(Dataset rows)
+++++

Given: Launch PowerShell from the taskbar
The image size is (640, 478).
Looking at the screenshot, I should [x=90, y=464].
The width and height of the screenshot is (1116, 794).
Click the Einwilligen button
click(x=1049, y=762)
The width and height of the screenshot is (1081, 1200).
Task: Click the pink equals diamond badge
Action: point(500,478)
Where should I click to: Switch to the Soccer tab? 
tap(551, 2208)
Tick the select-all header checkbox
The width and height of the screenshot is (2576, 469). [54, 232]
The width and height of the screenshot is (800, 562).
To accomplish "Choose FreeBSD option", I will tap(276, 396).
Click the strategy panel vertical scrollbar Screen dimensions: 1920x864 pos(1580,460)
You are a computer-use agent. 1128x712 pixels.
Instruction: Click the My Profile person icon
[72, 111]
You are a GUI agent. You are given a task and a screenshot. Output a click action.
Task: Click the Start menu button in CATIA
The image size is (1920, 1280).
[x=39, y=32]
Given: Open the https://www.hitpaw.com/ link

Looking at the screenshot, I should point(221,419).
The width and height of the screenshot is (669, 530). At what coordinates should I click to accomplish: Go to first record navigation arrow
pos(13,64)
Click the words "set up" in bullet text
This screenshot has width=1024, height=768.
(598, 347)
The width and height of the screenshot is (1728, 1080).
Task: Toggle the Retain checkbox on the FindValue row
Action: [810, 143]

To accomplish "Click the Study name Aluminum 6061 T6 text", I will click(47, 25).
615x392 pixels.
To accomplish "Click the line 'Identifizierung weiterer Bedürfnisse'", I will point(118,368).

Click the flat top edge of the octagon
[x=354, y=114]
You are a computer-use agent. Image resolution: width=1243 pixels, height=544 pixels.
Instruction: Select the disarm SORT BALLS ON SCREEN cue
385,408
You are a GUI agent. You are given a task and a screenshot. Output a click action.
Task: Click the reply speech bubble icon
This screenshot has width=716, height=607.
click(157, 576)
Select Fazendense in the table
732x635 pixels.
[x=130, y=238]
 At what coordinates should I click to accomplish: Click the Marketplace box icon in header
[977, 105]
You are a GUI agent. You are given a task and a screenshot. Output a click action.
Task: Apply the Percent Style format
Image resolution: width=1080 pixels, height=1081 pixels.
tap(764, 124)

+++++

Task to carry out:
Reproduce every line of the rows above verbatim, from start to finish.

Result of the exercise:
Given: Launch PowerShell from the taskbar
The image size is (640, 478).
Looking at the screenshot, I should [x=90, y=464].
The width and height of the screenshot is (1116, 794).
Click the Einwilligen button
click(x=1049, y=762)
The width and height of the screenshot is (1081, 1200).
Task: Click the pink equals diamond badge
Action: point(500,478)
Where should I click to: Switch to the Soccer tab? 
tap(551, 2208)
Tick the select-all header checkbox
The width and height of the screenshot is (2576, 469). [54, 232]
The width and height of the screenshot is (800, 562).
To accomplish "Choose FreeBSD option", I will tap(276, 396).
Click the strategy panel vertical scrollbar Screen dimensions: 1920x864 pos(1580,460)
You are a computer-use agent. 1128x712 pixels.
Instruction: Click the My Profile person icon
[72, 111]
You are a GUI agent. You are given a task and a screenshot. Output a click action.
Task: Click the Start menu button in CATIA
The image size is (1920, 1280).
[x=39, y=32]
Given: Open the https://www.hitpaw.com/ link

Looking at the screenshot, I should point(221,419).
The width and height of the screenshot is (669, 530). At what coordinates should I click to accomplish: Go to first record navigation arrow
pos(13,64)
Click the words "set up" in bullet text
This screenshot has width=1024, height=768.
(598, 347)
The width and height of the screenshot is (1728, 1080).
Task: Toggle the Retain checkbox on the FindValue row
Action: [810, 143]

To accomplish "Click the Study name Aluminum 6061 T6 text", I will click(47, 25).
615x392 pixels.
To accomplish "Click the line 'Identifizierung weiterer Bedürfnisse'", I will point(118,368).

Click the flat top edge of the octagon
[x=354, y=114]
You are a computer-use agent. Image resolution: width=1243 pixels, height=544 pixels.
Instruction: Select the disarm SORT BALLS ON SCREEN cue
385,408
You are a GUI agent. You are given a task and a screenshot. Output a click action.
Task: Click the reply speech bubble icon
This screenshot has width=716, height=607.
click(157, 576)
Select Fazendense in the table
732x635 pixels.
[x=130, y=238]
 At what coordinates should I click to accomplish: Click the Marketplace box icon in header
[977, 105]
You are a GUI agent. You are given a task and a screenshot. Output a click action.
Task: Apply the Percent Style format
Image resolution: width=1080 pixels, height=1081 pixels.
tap(764, 124)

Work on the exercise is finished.